Bioengineers...and SCIENCE LOR's

This forum made possible through the generous support of SDN members, donors, and sponsors. Thank you.

ch0sen1

Full Member
10+ Year Member
Joined
Dec 17, 2008
Messages
60
Reaction score
0
Today I had a meeting with a premed advisor, telling me that bioengineering courses (such as human physiology for engineers, biomolecular engineering, etc..) cannot count towards your science letter of recommendations. It has to be either from biology, physics, or chemistry department.

Is this true? If it is....LAME!!!!
 
In my opinion, it really depends. Some schools are more strict than others. When you're submitting your letters, contact the school or something and make sure. I'm an electrical engineering major and so was my brother who used three EE professors as his science letters and he has received numerous interviews. I think if the courses in which they taught you can be classified as BCPM then you're fine. My science letters are...

1 from biology lecturer
1 from EE prof who taught me in electromagnetics... class was called "Physics II Elec Engring" and will be classified as BCPM
1 from EE prof who taught me in a signal processing course, can't be count as BCPM, but I'm sure most schools will take it...I think they know that although engineering isn't technically BCPM, it requires knowledge from BCPM to succeed
1 from Civil Engring professor, a statics and dynamics class - so pretty much mechanics on crack -> also can be considered BCPM

So, play around with the system a bit.

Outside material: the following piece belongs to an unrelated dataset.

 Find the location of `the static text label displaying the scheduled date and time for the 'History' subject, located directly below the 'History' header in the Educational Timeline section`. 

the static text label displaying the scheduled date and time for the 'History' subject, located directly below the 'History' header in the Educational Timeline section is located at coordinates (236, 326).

For courses that are engineering that you get approved by AMCAS as BCPM, there's no reason why they won't take letters from those profs. And even if they aren't (in the case of my brother's 3 letters), most schools will still take it in my opinion.
 
My one science letter of recommendation was from an engineering professor (for a course I counted as BCPM), but I got a committee letter, so I don't know if the rules are the same for that. Good luck - engineering majors everywhere seem to have to do a bit of negotiating to get their application in order, but we seem to do well enough in the application process.
 
Today I had a meeting with a premed advisor, telling me that bioengineering courses (such as human physiology for engineers, biomolecular engineering, etc..) cannot count towards your science letter of recommendations. It has to be either from biology, physics, or chemistry department.

Is this true? If it is....LAME!!!!

My two science letters were from bioengineering faculty who taught classes that didn't count toward my BCPM GPA, and I didn't have a problem at any of the schools to which I applied.